Valentin Boujou gagne à Mayol pour son premier match en Top 14 : « C'est énorme à 18 ans de faire ça »
La très belle histoire de cette deuxième journée de Top 14 porte le visage d’un gamin, celui de Valentin Bouju. Un petit bonhomme de 18 ans du cru rochelais, encore aucun match en Espoirs à son actif, que le manager de La Rochelle Ronan O’Gara a eu le toupet d’envoyer au feu à Mayol avec le numéro 9 dans le dos, sans autre demi de mêlée sur le banc pour le seconder en cas de pépin. Lui et pas l’expérimenté joker médical Christophe Loustalot (34 ans) ou même Nolann Couillaud, à peine plus vieux (19 ans) mais qui avait déjà joué en équipe première en fin de saison dernière.
Le neo-majeur ne s’est pas débiné, a supporté les chocs parfois rudes, à l’image de ceux imposés par Swan Rebbadj en guise de bienvenue dans le Top 14, et a eu la cerise sur le gâteau au bout de cette soirée inoubliable. Une victoire à Toulon (20-21), sur le mythique stade Mayol qu’il n’imaginait certainement pas fouler si tôt dans son parcours de rugbyman.
Sans peur, avec même une intrépidité confondante comme sur le premier essai de son équipe, où son soutien auprès de son partenaire Matthias Haddad, qui s’était un peu isolé, a empêché deux avants Toulonnais de gratter le ballon, permettant ainsi à l’attaque rochelaise de se poursuivre et de conclure (14e). Ou encore sur le deuxième essai des Maritimes où, trouvé à l’intérieur par Simeli Daunivucu qu’il venait de servir en sortie de mêlée, il a dévoré l’espace et remis dans le bon tempo à son centre (46e).
« Je ne pouvais pas rêver mieux »
Avec courage et résilience aussi pour aller au bout de cette rencontre malgré des crampes dès l’heure de jeu et les gorgées infectes du fameux jus de cornichon miraculeux pour aider à les faire passer.
Avec maturité, enfin pour, après le coup de sifflet final, aller livrer son sentiment sur l’instant spécial qu’il venait de vivre au diffuseur Canal+.
« C’est énorme à 18 ans de faire ça. Je n’avais jamais encoré joué avec les Espoirs.

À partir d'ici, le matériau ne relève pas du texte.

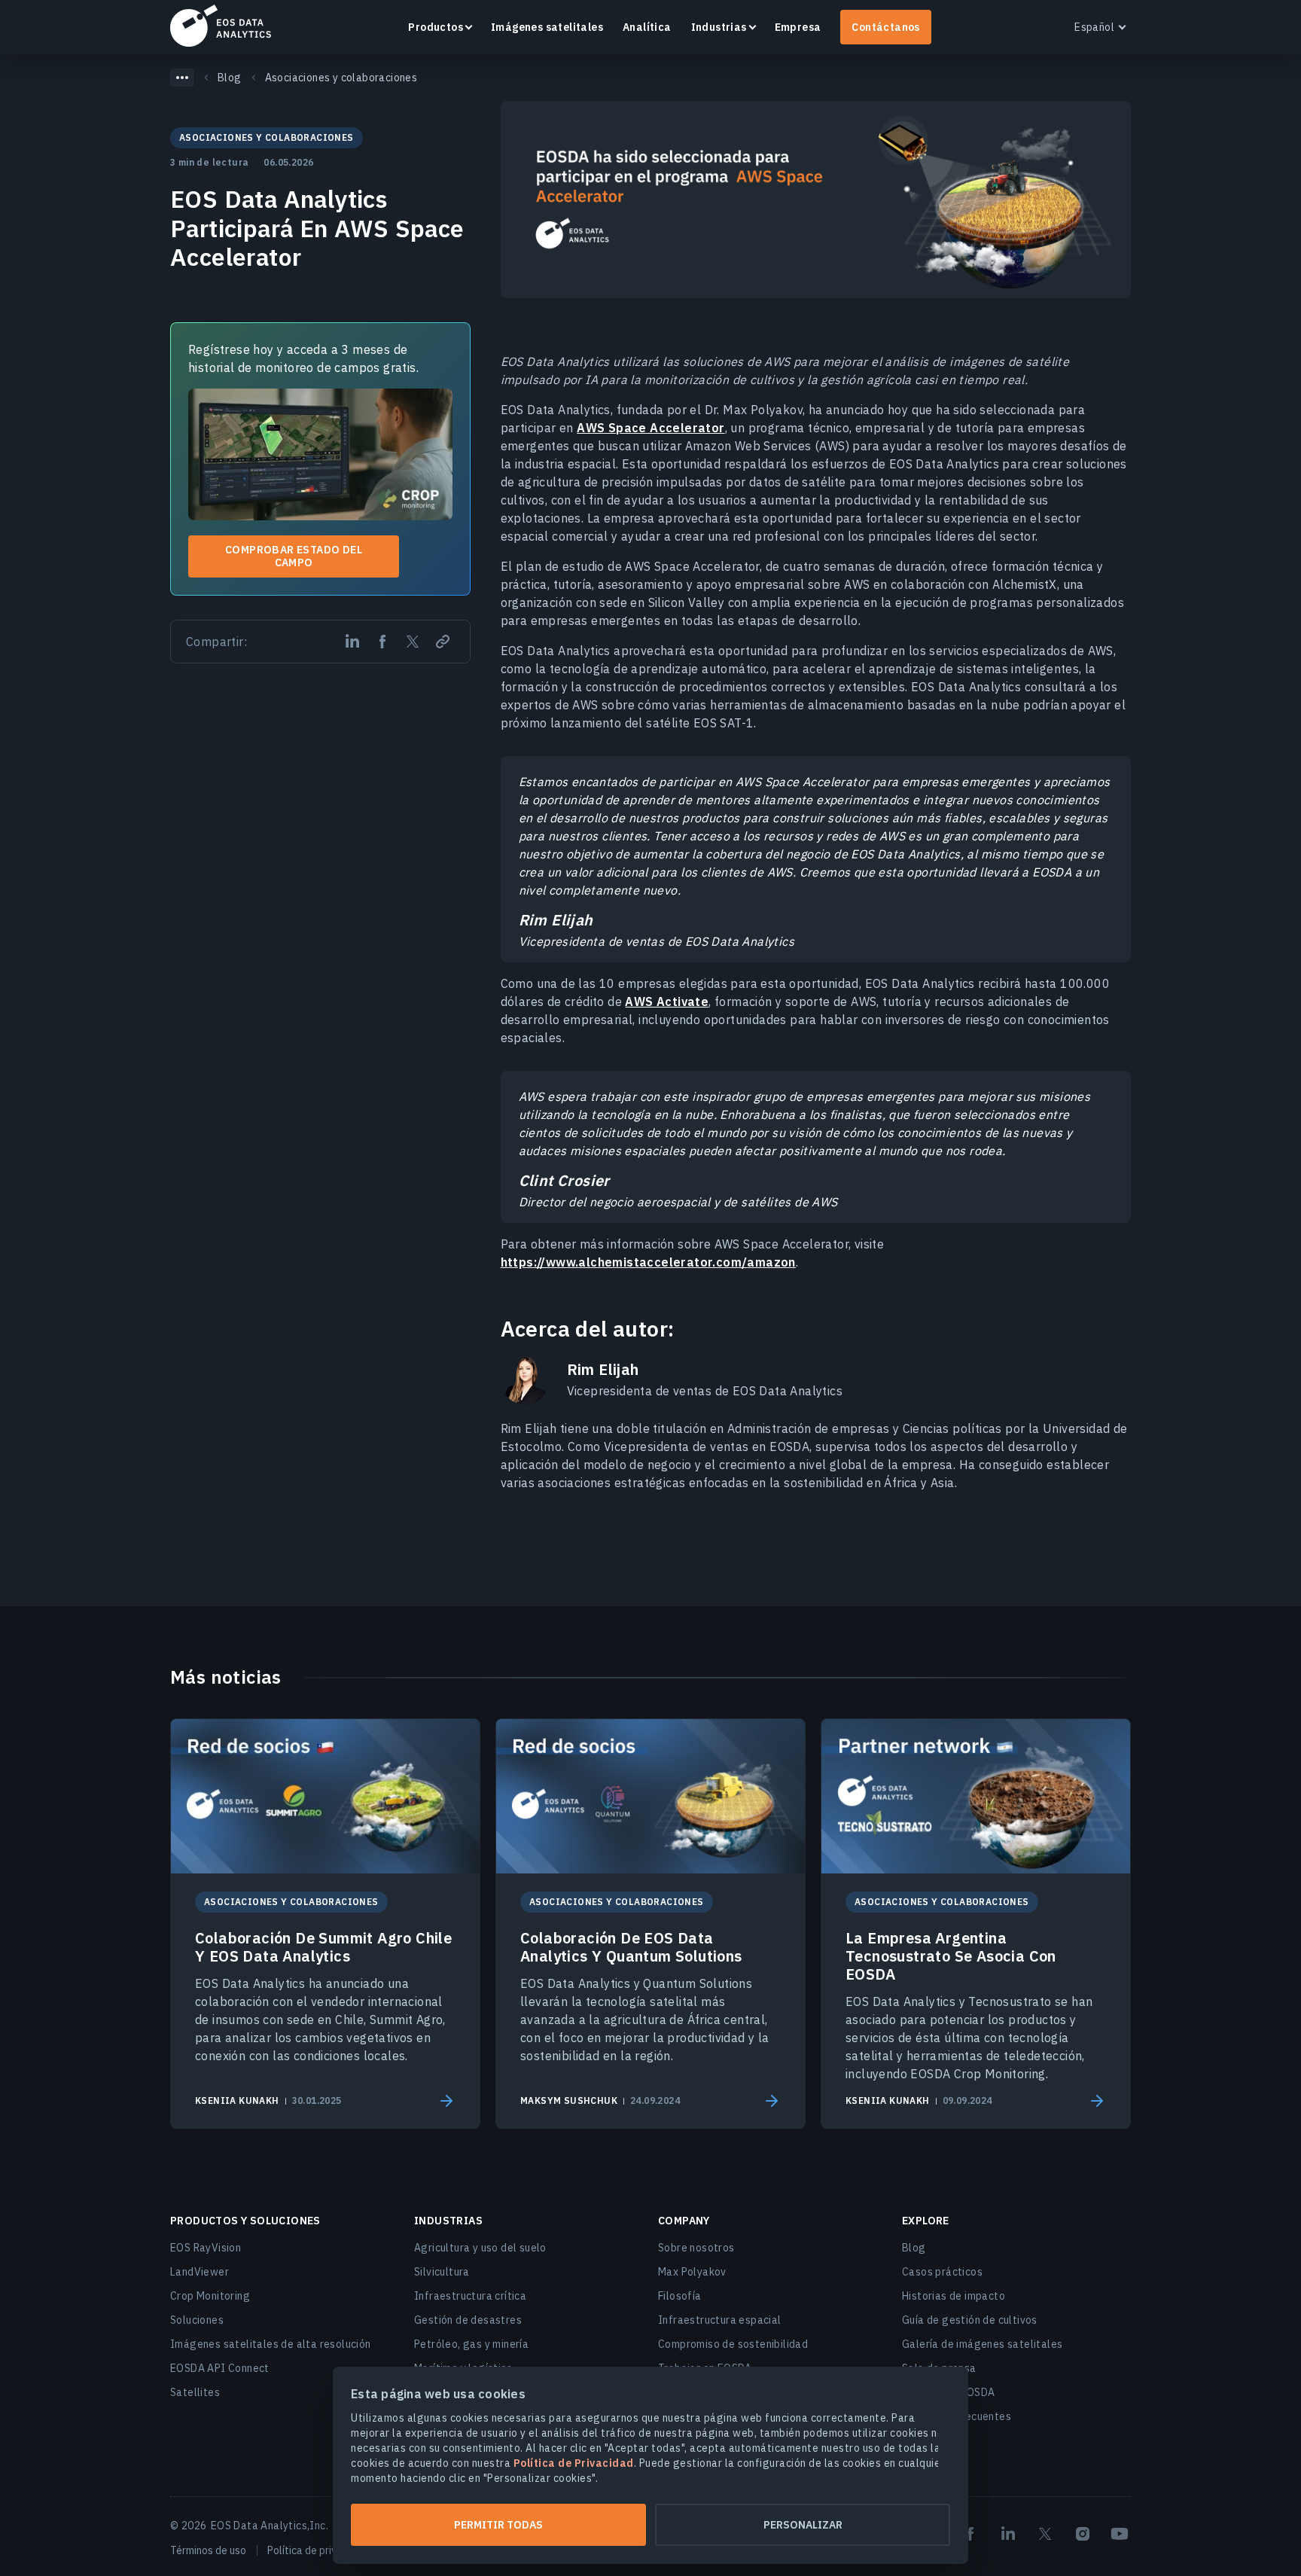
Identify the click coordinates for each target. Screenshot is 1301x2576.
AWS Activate (666, 1001)
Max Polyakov (692, 2272)
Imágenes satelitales (547, 27)
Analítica (647, 27)
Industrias (719, 27)
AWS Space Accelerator (650, 427)
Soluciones (197, 2320)
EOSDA (220, 26)
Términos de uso (208, 2550)
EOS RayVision (205, 2247)
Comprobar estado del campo (293, 556)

J’ai eu la chance en revanche de faire les matchs amicaux avec les pros donc je n’étais pas trop stressé. Mais les vingt dernières minutes étaient longues avec les crampes à la fin ! (…) Je vais essayer de tout garder, commer les imprécisions sur les sorties de camp… mais les souvenirs, c’est top. Gagner à Mayol pour un premier match, je ne pouvais pas rêver mieux. »
Un souvenir qu’il n’oubliera sûrement jamais, peu importe la suite que le rugby voudra bien lui offrir.